7. List some of the themes of the play.

  • Race and Religion
  • Immigrant identity
  • Cultural responsibility
  • Islamophobia


8. Amir, initially, wants to be successful at his job and eventually make partner in his law firm. This desire is what initially makes him hesitant to speak out for the imam that Abe brings to him. Amir is tied to his phone, constantly worrying about acquisition deals going through, and is a workaholic who constantly covers for his boss, Mort. This devolves into a “me against society” obstacle in that Amir’s public statement of support becomes misconstrued and the public perception of his actions makes the law firm deem him as “duplicitous”.

Amir then finds himself in a “me against myself” confrontation when grappling with his identity as a renounced Muslim American. The dinner party brings these issues to a head, and there a heated argument between Amir and Isaac, his friend. Amir grows frustrated with an apologetic or overly-romanticized view of Islamic culture and drunkenly states that there is a “tribal hate” that he grew up with and was taught to believe. He includes images and statements of being “proud” during the World Trade Center Attack and believing that Jews were the most hated group of people. Amir’s efforts to repress his background, renounce his faith, and change his name ultimately fail as everyone around him is disgusted by his behavior at the party. Emily’s affair with Isaac pushes him to the breaking point as he unleashes his rage into a physical assault against Emily. Amir’s “me against myself” confrontation is not solved, and is re-embodied as a “me against society” issue with Abe’s questioning by the FBI and Amir continuing to try and reconcile his actions with his identity.

9. The most pertinent image in the play would be Velasquez’s “Portrait of Juan de Pareja”, as this image “bookends” the play. The “Portrait” is first interpreted by Emily, who paints her husband Amir in the vain of this image, and tries to explain to him that it isn’t “weird” that she is drawing what was essentially a slave. Their argument revolves around the “semantics” of whether he was a Moor, an assistant, or a slave, with Amir giving a stronger impression that Pareja was still socially beneath Velasquez and always would be. Velasquez painting his assistant with exceeding amounts of detail did not change the power structure in their relationship together, which Amir – at the conclusion of Disgraced – can relate to. The issue of his ethnic background was always an issue in his marriage with Emily, as something they could “never talk about” even when it bubbled to the surface during heated arguments. Amir is forced to look at this painting of himself in the end of the play, after Emily leaves him and he beats her. I think that this image turns the idea of America “disgracing” Abe and Amir’s people into Amir disgracing his own people and even himself. He is left looking at this painting and has to judge whether society has put him in the role of the “angry Muslim” or if his repression has ultimately led him to this position.

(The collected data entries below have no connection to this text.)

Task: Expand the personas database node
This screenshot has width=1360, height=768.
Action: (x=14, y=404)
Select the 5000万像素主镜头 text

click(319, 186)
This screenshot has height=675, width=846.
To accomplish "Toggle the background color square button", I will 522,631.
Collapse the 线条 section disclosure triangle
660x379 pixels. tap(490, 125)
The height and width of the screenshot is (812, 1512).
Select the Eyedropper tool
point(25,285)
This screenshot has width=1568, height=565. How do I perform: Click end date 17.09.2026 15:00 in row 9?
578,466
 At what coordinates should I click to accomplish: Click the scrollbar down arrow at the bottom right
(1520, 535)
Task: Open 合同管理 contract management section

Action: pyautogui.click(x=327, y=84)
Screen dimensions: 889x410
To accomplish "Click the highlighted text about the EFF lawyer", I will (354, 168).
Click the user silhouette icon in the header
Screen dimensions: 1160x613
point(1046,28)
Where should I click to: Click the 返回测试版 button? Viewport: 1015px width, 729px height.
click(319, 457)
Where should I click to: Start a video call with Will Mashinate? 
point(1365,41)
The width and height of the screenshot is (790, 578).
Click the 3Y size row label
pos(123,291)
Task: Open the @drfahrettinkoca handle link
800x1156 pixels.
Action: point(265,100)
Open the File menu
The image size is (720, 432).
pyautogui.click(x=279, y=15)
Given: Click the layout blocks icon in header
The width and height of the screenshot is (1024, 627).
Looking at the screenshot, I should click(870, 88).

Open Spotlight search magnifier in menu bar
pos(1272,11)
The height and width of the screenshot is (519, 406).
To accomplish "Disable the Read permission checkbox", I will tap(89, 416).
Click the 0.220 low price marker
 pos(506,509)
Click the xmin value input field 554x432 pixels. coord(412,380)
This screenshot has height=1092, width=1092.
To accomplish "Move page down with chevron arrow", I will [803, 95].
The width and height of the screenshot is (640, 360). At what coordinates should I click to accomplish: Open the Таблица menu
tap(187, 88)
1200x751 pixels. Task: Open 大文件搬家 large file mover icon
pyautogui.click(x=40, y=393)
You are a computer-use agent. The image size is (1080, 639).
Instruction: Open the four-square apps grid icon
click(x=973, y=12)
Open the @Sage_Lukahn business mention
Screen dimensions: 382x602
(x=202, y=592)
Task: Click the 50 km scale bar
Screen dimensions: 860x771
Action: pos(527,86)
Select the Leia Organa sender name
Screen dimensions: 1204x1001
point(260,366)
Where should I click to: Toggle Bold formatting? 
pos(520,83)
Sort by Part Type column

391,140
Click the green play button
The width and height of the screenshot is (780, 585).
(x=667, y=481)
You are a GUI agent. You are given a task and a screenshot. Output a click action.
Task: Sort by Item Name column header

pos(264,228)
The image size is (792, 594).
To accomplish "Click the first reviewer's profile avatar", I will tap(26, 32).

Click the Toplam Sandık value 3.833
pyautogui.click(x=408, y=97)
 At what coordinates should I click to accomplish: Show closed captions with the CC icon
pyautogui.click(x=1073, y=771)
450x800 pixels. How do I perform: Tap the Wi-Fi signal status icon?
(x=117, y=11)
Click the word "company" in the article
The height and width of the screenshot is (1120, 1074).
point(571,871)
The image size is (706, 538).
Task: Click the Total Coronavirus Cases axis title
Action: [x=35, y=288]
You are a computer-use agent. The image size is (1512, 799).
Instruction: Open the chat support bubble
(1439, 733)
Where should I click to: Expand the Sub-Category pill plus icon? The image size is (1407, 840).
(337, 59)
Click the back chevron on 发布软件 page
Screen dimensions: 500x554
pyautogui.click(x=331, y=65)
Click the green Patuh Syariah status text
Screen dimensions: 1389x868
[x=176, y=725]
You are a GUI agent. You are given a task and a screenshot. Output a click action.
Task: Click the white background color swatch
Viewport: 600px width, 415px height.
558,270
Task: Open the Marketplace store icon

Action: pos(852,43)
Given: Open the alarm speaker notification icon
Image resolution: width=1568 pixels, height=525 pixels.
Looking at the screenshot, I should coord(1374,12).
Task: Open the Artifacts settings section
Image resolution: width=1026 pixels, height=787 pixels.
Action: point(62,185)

10.The most interesting and influential “family relationship” in Disgraced would be a relationship with a person’s ethnic background or “their people”. Abe/Hussein shames Amir for forgetting “their people” and simply going along with the stereotype that America wants them to be and being complicit with the Islamophobia that is around them. Amir’s hesitation to help the imam is shameful. Amir takes this as hypocrisy, as Abe had Americanized his name in an effort to distance himself from his Pakistani-Muslim background. The idea that both of these men could be “right” and hypocritical illuminates the complex identities of transnational immigrants. There is a sort of permanent “cultural responsibility” and constant confrontation to the ethnic pasts of these people. Many immigrants are constantly pulled between feeling at home in America, and being singled out by American culture as “other”. Disgraced also emphasizes mixed-religious marriages and the “complications” that some families may feel as a result of this. Amir references Emily’s former boyfriend who her parents did not approve of because he was Spanish/African-American and did not speak English. Amir’s mother, too, represents this same idea in that she spit in her son’s face when he said he had a crush on a Jewish girl when he was six.